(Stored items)

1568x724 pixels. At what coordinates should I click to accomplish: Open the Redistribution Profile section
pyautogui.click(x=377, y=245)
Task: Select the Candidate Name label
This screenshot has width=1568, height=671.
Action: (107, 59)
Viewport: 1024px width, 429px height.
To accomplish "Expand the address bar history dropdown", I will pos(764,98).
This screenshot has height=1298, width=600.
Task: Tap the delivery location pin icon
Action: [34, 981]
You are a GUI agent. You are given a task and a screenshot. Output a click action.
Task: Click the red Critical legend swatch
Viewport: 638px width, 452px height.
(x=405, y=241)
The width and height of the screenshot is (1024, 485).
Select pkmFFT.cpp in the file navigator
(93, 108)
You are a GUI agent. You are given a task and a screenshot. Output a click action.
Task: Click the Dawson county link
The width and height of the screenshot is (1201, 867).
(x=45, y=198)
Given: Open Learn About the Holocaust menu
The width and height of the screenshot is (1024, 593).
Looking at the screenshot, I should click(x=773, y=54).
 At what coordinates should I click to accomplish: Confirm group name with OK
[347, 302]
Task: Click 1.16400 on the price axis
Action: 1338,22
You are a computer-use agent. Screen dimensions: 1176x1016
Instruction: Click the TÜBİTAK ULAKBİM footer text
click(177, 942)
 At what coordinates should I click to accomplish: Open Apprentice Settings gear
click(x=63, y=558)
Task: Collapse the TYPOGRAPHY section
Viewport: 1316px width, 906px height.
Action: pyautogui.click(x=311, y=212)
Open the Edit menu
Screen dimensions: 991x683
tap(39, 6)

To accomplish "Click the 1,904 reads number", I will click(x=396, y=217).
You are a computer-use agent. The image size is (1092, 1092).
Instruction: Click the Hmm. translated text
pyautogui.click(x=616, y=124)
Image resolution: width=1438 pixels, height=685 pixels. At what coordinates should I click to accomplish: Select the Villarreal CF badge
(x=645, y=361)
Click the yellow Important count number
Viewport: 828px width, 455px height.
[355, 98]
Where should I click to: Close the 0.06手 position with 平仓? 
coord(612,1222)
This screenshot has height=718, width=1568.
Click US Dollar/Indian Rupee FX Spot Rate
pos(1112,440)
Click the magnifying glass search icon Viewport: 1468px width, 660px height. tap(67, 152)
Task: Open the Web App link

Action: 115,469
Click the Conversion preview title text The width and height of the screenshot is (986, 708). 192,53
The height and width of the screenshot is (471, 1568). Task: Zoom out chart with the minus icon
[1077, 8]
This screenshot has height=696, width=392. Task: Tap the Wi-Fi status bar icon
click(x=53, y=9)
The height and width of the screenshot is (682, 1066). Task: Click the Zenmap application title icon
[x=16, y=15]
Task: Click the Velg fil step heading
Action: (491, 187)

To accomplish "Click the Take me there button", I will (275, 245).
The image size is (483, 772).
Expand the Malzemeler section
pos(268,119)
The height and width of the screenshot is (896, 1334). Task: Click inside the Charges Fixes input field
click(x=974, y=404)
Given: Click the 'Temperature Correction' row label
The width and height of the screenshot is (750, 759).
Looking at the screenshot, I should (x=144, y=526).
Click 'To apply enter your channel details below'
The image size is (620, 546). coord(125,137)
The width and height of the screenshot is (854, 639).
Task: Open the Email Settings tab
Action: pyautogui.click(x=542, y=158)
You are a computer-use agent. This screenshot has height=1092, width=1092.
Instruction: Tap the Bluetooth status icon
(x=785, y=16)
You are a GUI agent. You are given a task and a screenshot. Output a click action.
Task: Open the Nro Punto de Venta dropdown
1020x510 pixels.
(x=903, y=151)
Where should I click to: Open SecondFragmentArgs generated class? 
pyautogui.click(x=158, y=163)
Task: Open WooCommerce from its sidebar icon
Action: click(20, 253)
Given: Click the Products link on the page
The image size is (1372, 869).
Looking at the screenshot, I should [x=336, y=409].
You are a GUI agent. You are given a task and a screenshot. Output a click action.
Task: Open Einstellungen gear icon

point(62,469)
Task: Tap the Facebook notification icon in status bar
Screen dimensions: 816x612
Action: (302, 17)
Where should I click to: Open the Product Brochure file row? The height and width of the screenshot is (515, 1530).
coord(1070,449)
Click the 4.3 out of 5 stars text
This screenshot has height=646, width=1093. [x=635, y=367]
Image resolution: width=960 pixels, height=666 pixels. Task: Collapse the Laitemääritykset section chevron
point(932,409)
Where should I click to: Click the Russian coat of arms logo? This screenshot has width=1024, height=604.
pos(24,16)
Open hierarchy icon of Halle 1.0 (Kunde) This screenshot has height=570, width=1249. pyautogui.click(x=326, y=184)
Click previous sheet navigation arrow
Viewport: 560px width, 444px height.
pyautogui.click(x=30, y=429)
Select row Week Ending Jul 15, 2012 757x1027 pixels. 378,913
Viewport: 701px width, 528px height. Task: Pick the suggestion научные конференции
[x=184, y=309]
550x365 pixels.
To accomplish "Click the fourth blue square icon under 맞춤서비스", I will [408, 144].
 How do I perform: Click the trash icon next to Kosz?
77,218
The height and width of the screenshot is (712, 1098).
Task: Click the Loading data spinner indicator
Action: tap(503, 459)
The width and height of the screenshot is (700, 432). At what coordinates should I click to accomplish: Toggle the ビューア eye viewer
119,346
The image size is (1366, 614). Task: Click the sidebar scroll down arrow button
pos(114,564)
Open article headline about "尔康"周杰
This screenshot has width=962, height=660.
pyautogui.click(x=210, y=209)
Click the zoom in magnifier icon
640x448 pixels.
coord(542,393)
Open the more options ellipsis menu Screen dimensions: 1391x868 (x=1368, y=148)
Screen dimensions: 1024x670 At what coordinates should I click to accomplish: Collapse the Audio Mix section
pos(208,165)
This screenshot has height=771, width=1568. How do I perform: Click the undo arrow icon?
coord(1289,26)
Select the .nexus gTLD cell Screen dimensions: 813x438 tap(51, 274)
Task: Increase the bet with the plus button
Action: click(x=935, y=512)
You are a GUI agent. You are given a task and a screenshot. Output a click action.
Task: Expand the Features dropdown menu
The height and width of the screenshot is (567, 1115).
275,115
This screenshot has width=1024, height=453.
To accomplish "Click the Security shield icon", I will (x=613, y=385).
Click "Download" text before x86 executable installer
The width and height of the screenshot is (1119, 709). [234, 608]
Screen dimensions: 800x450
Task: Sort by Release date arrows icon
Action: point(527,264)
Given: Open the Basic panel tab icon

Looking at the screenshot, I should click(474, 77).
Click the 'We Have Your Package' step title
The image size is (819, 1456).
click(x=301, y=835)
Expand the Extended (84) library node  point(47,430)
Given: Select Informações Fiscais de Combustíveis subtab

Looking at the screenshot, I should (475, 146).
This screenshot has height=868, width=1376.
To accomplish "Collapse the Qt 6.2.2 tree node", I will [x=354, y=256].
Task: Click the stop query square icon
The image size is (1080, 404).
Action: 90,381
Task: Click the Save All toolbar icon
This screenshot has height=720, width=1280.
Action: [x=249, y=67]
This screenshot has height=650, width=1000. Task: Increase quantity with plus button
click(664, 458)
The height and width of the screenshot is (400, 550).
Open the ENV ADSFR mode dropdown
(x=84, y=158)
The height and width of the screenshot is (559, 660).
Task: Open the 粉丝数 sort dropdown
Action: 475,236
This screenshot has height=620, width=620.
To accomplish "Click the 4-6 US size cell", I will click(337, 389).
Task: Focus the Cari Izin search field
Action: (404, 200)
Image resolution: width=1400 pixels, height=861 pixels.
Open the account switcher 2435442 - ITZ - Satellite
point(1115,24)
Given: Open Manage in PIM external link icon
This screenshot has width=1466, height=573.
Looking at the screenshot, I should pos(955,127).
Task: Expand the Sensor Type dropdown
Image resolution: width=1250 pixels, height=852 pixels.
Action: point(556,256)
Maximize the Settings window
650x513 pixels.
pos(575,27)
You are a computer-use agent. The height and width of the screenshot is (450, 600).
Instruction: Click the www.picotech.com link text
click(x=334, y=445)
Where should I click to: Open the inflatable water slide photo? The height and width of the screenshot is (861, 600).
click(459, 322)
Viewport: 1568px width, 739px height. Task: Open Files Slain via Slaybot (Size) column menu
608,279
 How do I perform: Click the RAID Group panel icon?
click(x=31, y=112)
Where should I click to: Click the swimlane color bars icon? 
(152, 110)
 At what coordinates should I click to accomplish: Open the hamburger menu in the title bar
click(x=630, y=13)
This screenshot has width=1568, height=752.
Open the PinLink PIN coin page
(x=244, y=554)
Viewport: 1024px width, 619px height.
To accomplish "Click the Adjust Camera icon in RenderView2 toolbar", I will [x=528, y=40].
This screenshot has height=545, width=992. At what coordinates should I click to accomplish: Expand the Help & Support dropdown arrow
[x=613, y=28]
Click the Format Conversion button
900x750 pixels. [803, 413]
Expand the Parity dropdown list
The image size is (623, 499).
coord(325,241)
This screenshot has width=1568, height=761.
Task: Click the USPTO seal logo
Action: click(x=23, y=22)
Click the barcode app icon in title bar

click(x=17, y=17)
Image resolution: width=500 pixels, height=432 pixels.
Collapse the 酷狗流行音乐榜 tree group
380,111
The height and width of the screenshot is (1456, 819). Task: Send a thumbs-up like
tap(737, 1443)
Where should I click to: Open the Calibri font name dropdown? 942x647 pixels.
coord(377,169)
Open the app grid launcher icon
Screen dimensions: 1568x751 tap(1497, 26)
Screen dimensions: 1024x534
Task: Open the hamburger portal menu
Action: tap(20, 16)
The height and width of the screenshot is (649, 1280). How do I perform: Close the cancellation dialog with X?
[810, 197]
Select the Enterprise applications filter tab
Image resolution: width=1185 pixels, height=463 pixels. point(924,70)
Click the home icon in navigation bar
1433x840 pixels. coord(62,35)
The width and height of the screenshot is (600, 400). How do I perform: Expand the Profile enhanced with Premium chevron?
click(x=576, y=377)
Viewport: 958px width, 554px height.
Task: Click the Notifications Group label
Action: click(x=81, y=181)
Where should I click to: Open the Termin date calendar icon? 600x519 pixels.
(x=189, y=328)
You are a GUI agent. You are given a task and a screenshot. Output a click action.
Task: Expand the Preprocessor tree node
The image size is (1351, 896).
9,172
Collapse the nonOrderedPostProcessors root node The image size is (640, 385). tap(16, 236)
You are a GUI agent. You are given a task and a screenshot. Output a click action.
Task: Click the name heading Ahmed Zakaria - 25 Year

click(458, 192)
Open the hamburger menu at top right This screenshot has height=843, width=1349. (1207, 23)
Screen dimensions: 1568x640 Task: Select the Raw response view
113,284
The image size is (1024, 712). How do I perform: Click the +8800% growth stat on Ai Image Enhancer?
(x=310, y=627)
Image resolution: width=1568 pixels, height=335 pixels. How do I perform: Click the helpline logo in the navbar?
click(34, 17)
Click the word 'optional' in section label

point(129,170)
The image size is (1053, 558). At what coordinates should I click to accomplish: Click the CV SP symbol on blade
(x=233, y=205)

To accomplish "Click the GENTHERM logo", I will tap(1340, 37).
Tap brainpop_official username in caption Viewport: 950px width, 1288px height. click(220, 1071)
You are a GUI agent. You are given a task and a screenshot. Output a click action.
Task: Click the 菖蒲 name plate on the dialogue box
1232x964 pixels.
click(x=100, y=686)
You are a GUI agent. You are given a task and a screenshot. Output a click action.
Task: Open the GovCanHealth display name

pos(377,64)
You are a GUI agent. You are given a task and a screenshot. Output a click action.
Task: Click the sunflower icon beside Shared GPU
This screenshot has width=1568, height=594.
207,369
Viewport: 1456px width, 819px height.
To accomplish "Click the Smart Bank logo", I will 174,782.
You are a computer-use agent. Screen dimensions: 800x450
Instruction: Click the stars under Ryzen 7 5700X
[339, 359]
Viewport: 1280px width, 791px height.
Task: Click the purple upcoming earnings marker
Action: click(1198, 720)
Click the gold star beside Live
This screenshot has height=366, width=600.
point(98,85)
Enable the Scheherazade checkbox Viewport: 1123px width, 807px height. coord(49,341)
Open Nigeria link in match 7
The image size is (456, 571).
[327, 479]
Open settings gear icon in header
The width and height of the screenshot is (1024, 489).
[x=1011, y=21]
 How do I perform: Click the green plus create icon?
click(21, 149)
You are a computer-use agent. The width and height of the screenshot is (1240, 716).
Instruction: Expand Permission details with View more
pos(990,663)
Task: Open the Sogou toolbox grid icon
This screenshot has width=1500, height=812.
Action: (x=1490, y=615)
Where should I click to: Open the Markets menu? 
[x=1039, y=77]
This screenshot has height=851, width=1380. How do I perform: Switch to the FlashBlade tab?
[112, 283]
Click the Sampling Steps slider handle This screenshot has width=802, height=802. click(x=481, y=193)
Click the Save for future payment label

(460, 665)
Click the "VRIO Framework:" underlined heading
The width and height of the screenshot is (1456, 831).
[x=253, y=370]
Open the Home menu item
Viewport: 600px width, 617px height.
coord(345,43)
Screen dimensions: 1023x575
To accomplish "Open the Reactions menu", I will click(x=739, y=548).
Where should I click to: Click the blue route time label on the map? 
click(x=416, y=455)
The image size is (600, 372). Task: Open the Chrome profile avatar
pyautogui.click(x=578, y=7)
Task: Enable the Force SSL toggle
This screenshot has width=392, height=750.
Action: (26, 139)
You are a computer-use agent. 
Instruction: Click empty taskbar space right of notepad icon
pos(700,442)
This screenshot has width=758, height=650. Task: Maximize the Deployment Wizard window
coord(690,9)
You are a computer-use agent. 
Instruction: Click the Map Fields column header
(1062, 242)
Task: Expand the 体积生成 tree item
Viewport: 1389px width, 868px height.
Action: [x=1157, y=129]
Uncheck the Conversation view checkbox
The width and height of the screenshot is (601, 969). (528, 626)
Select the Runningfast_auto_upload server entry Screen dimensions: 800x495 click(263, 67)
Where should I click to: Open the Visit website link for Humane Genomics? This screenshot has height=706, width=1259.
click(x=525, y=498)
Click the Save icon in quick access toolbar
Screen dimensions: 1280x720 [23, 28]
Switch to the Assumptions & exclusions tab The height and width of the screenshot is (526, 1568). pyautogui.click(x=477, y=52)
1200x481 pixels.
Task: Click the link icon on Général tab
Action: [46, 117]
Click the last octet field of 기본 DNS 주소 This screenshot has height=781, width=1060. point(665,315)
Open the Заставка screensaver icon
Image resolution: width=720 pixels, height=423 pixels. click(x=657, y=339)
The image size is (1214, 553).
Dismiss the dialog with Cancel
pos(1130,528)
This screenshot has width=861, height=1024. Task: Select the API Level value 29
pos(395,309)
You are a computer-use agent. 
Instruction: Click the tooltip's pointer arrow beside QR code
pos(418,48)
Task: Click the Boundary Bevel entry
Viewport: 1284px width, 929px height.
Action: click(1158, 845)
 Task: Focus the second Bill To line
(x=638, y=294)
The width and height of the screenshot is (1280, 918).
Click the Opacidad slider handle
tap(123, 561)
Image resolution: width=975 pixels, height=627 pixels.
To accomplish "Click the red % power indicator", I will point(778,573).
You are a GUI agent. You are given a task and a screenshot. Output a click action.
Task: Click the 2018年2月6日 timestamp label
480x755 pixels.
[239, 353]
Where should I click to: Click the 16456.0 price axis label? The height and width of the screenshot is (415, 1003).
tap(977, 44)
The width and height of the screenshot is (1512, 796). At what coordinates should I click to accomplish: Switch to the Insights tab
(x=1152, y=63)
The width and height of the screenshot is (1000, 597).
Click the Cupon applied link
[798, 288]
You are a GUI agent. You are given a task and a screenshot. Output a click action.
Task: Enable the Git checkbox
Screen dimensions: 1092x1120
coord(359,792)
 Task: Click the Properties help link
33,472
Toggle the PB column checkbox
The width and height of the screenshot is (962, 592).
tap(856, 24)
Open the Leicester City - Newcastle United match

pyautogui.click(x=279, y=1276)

# WORK REQUEST
Which lines above carry the string "Enable"? Copy those lines.

# WRITTEN REPLY
Enable the Scheherazade checkbox Viewport: 1123px width, 807px height. coord(49,341)
Task: Enable the Force SSL toggle
Task: Enable the Git checkbox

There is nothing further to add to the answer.